The Macchiaioli (Italian pronunciation: [makkjaˈjɔːli]) were a group of Italian painters active in Tuscany in the second half of the nineteenth century, who, breaking with the antiquated conventions taught by the Italian academies of art, did much of their painting outdoors in order to capture natural light, shade, and colour. This practice relates the Macchiaioli to the French Impressionists who came to prominence a few years later, although the Macchiaioli pursued somewhat different purposes. The most notable artists of this movement were Giuseppe Abbati, Cristiano Banti, Odoardo Borrani, Vincenzo Cabianca, Adriano Cecioni, Vito D'Ancona, Serafino De Tivoli, Giovanni Fattori, Raffaello Sernesi, Silvestro Lega and Telemaco Signorini.
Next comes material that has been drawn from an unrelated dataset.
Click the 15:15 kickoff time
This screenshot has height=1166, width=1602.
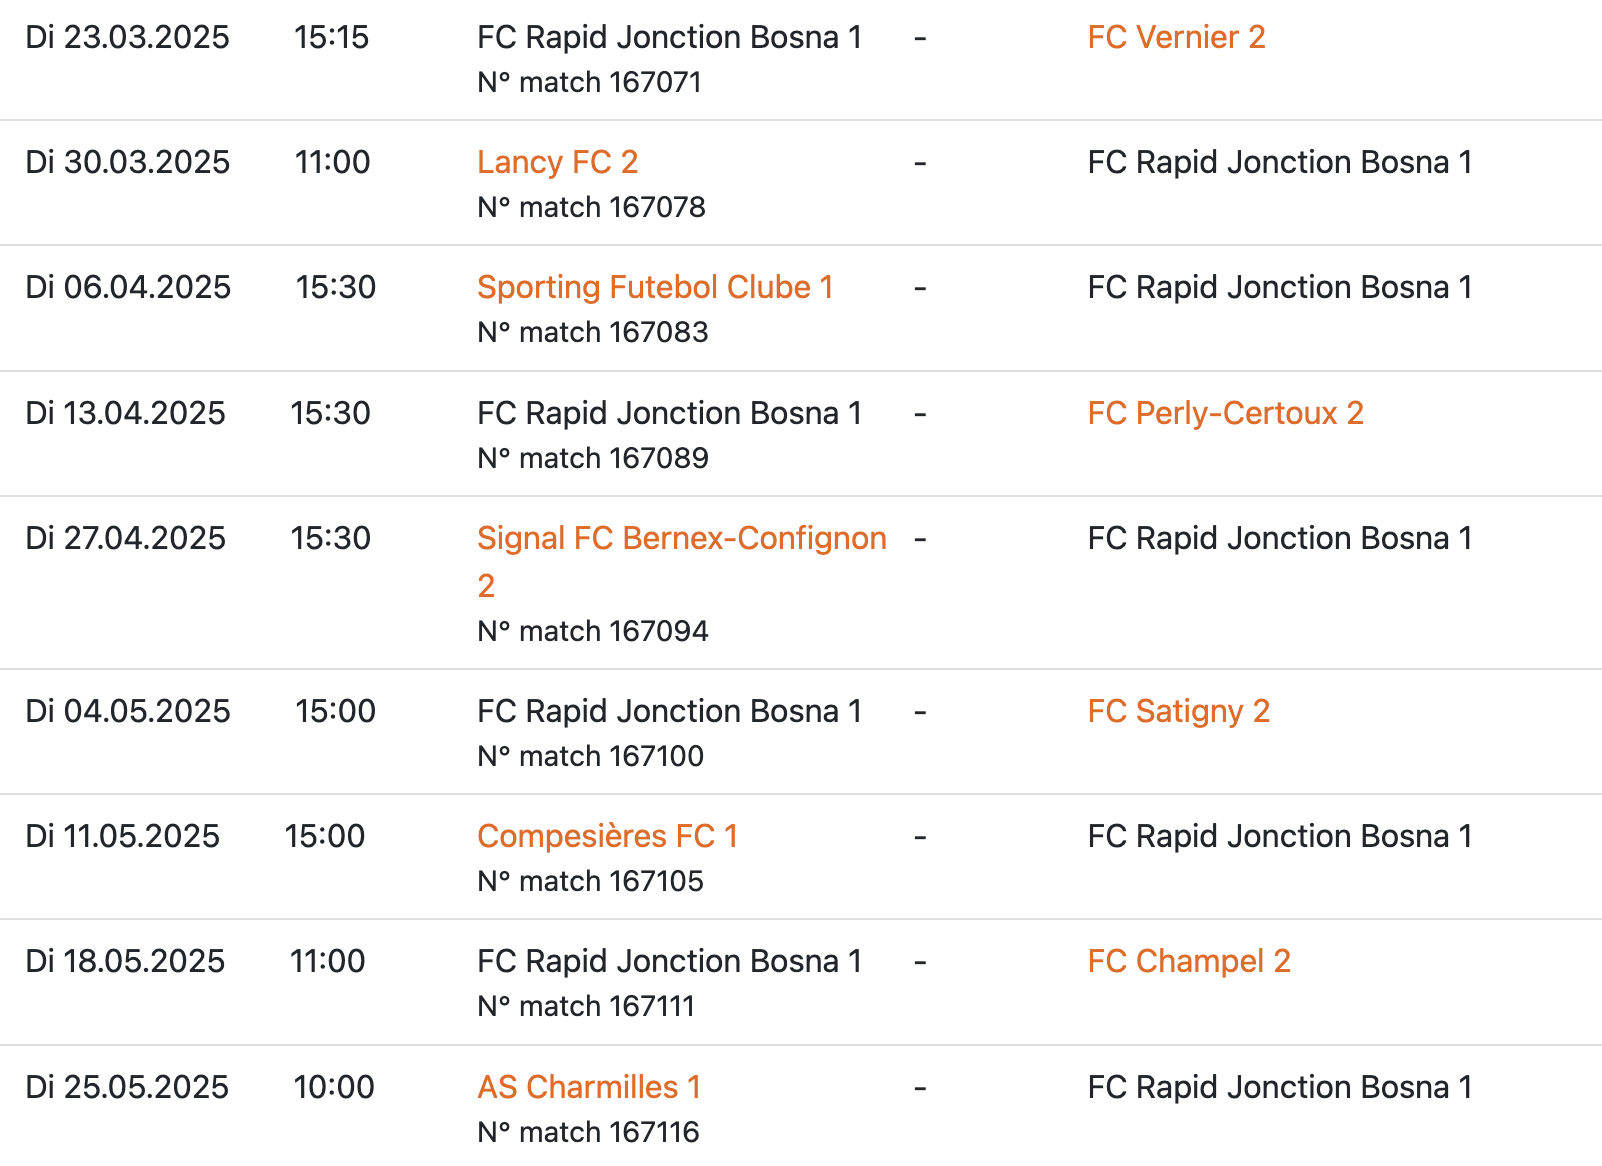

The movement originated with a small group of artists, many of whom had been revolutionaries in the uprisings of 1848. In the late 1850s, the artists met regularly at the Caffè Michelangiolo in Florence to discuss art and politics. These idealistic young men, dissatisfied with the art of the academies, shared a wish to reinvigorate Italian art by emulating the bold tonal structure they admired in such old masters as Rembrandt, Caravaggio and Tintoretto. They also found inspiration in the paintings of their French contemporaries of the Barbizon school.